• _Soal Latihan 1_:
Jawablah pertanyaan berikut berdasarkan kutipan tentang SCRM.
(a) Apa jabatan penulis di Supply Chain Indonesia?
(b) Siapa saja dalam organisasi yang dilibatkan oleh SCRM?
(c) Apa output dari perumusan strategi pengelolaan risiko supply chain?
• _Soal Latihan 2_: Salin tanpa perubahan bagian kutipan tentang SCRM dari "Head of Consulting" sampai "hirarki dalam organisasi.".
• _Soal Latihan 3_: Menurut kutipan tentang SCRM, apa saja yang dicakup dalam pengelolaan risiko supply chain yang terintegrasi? Jawab dalam satu sampai tiga kalimat.

Oleh: Dr. Zaroni, CISCP., CFMP.
Head of Consulting Division | Supply Chain Indonesia
Supply chain risk management (SCRM)
Pendekatan SCRM menempatkan pengelolaan risiko supply chain secara terintegrasi, mulai dari perencanaan strategi pengelolaan risiko, tujuan, sasaran, kebijakan, nilai-nilai dan budaya sadar risiko, tindakan, serta prosedur pengelolaan risiko. SCRM melibatkan semua fungsi dan hirarki dalam organisasi.
SCRM dimulai dari perumusan strategi pengelolaan risiko supply chain. Output-nya adalah kebijakan risiko (risk policy) atau sering dinamai juga risk strategic plan dan risk management plan atau penamaan yang serupa.

• _Bahan yang Disediakan_:

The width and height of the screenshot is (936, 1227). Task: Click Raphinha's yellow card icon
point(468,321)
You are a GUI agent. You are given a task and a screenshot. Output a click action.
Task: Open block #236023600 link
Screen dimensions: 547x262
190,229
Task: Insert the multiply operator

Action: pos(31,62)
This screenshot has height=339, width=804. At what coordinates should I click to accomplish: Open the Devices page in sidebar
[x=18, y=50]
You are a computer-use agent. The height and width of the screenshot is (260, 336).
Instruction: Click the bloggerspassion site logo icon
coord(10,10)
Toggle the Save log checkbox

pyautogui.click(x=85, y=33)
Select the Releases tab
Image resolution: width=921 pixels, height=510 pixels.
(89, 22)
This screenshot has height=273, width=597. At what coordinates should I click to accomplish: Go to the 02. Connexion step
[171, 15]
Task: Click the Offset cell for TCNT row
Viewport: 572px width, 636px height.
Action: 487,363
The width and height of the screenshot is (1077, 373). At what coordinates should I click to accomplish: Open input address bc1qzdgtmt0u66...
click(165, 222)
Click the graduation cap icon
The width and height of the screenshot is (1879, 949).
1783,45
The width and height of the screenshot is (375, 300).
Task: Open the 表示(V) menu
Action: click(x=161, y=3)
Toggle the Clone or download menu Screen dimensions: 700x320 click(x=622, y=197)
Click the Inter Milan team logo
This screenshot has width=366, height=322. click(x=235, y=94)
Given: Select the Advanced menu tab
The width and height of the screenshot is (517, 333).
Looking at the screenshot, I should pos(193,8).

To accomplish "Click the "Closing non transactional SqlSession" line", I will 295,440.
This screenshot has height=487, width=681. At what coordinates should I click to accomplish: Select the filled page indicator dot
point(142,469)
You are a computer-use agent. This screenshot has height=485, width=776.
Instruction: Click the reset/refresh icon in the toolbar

• _Jawaban Lengkap 1_:
(a) Head of Consulting Division.
(b) Semua fungsi dan hirarki dalam organisasi.
(c) Kebijakan risiko (risk policy), yang sering dinamai juga risk strategic plan dan risk management plan atau penamaan yang serupa.

• _Jawaban Lengkap 2_:
Head of Consulting Division | Supply Chain Indonesia
Supply chain risk management (SCRM)
Pendekatan SCRM menempatkan pengelolaan risiko supply chain secara terintegrasi, mulai dari perencanaan strategi pengelolaan risiko, tujuan, sasaran, kebijakan, nilai-nilai dan budaya sadar risiko, tindakan, serta prosedur pengelolaan risiko. SCRM melibatkan semua fungsi dan hirarki dalam organisasi.

• _Jawaban Lengkap 3_: Pengelolaan risiko yang terintegrasi mencakup perencanaan strategi pengelolaan risiko, tujuan, sasaran, kebijakan, nilai-nilai dan budaya sadar risiko, tindakan, serta prosedur pengelolaan risiko. Pendekatan ini juga melibatkan semua fungsi dan hirarki dalam organisasi.